Stored dataset items
>>>>>
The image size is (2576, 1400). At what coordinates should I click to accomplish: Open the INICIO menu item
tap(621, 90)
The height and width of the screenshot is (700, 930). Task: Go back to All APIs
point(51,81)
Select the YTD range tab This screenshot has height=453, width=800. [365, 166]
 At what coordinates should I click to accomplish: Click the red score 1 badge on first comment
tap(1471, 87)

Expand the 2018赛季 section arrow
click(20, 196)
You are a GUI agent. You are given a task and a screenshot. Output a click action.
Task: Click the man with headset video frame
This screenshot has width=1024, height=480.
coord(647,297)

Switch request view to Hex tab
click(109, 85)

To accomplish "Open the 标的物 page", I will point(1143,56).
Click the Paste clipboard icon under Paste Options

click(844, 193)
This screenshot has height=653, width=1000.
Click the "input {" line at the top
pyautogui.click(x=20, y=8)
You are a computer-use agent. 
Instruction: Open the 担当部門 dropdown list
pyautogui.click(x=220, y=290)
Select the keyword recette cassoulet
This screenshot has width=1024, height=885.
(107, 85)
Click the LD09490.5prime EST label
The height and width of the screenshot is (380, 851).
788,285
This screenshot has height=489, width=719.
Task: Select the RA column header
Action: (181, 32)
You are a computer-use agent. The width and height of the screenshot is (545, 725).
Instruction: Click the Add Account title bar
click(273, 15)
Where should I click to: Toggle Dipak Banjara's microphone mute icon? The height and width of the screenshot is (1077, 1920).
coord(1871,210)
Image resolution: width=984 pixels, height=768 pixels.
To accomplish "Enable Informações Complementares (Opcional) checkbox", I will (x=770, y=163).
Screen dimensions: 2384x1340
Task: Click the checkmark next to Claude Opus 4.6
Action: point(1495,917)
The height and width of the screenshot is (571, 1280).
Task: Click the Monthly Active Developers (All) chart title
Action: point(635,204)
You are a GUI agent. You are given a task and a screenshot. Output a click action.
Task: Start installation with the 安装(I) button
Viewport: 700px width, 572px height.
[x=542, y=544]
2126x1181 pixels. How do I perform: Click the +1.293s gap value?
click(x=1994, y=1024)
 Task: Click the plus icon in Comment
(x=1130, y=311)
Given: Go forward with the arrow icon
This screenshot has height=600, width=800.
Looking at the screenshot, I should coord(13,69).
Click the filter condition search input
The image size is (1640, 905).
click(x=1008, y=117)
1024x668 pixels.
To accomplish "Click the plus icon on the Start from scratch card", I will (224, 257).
<<<<<
### Task details
From the line that contains "This screenshot has height=600, width=800." through the final line of the entries above, every line must be reproduced exactly and nothing more.

### Answer section
This screenshot has height=600, width=800.
Looking at the screenshot, I should coord(13,69).
Click the filter condition search input
The image size is (1640, 905).
click(x=1008, y=117)
1024x668 pixels.
To accomplish "Click the plus icon on the Start from scratch card", I will (224, 257).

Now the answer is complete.